— Start SOURCE EXTRACT —

Gunpowder Milkshake never had a chance at a theatrical run. The film’s biggest star is Karen Gillan, a talented actress with major ensemble roles in the Marvel Cinematic Universe as villainous half-robot Nebula and alongside Dwayne Johnson and Kevin Hart in the Jumanji reboot films.
A major studio eyeing box office success isn’t going to put their resources into a female-led action ensemble film without a big name draw at the top of the billing and as much as Carla Gugino, Lena Headey, Michelle Yeoh and Angela Bassett bring to Gunpowder Milkshake, it’s not enough to entice someone to finance getting the film onto the big screen in any significant way.
But in many ways, writer/director Navot Papushado’s first major feature is the perfect streamer movie.
Highly influenced by films like John Wick, Atomic Blonde, Kingsman and the complete works of Quentin Tarantino, Gunpowder Milkshake opts for flashy neon colors, brutal violence and simple matter-of-fact dialogue to bulldoze its way through the narrative with as little world building as possible.

— End SOURCE EXTRACT —

* TASK REQUIREMENTS *
- a) For each statement about the passage on Gunpowder Milkshake, answer yes or no and quote the words of the passage that decide it: (i) Karen Gillan is named as the film's biggest star. (ii) The film is Navot Papushado's first major feature. (iii) The film spends a lot of effort on building its world.
- b) Please copy the passage on Gunpowder Milkshake word for word, from "A major studio" to "building as possible.".
The records after this point have no part in the work here.

— Start EXCERPTED DATA —

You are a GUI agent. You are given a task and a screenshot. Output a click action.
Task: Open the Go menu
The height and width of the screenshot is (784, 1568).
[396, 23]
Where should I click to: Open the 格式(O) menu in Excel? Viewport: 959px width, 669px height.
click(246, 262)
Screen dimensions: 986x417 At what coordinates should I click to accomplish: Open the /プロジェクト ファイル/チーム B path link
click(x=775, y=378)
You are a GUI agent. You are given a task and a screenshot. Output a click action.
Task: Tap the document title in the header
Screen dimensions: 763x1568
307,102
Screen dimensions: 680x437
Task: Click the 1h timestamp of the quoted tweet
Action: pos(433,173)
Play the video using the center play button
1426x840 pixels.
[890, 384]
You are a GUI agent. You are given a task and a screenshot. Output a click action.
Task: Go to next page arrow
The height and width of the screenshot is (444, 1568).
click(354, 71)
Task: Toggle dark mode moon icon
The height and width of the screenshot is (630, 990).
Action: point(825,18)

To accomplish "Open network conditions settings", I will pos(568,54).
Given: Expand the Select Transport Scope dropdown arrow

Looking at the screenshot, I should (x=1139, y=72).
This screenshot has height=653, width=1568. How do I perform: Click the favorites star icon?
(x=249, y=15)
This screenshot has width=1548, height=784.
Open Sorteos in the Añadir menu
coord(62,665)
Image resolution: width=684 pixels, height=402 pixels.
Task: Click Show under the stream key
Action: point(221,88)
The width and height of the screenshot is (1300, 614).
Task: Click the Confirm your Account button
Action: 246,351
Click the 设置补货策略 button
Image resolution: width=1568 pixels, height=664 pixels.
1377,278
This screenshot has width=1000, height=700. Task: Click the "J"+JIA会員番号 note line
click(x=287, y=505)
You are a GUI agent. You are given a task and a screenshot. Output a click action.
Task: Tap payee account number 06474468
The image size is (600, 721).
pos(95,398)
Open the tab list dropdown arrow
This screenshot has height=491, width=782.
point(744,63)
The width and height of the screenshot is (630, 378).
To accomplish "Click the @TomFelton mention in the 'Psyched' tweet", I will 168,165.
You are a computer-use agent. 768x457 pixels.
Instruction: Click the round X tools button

— End EXCERPTED DATA —

* CORRECT ANSWERS *
- a)
(i) Yes: "The film’s biggest star is Karen Gillan"
(ii) Yes: "writer/director Navot Papushado’s first major feature"
(iii) No: "with as little world building as possible"

- b)
A major studio eyeing box office success isn’t going to put their resources into a female-led action ensemble film without a big name draw at the top of the billing and as much as Carla Gugino, Lena Headey, Michelle Yeoh and Angela Bassett bring to Gunpowder Milkshake, it’s not enough to entice someone to finance getting the film onto the big screen in any significant way.
But in many ways, writer/director Navot Papushado’s first major feature is the perfect streamer movie.
Highly influenced by films like John Wick, Atomic Blonde, Kingsman and the complete works of Quentin Tarantino, Gunpowder Milkshake opts for flashy neon colors, brutal violence and simple matter-of-fact dialogue to bulldoze its way through the narrative with as little world building as possible.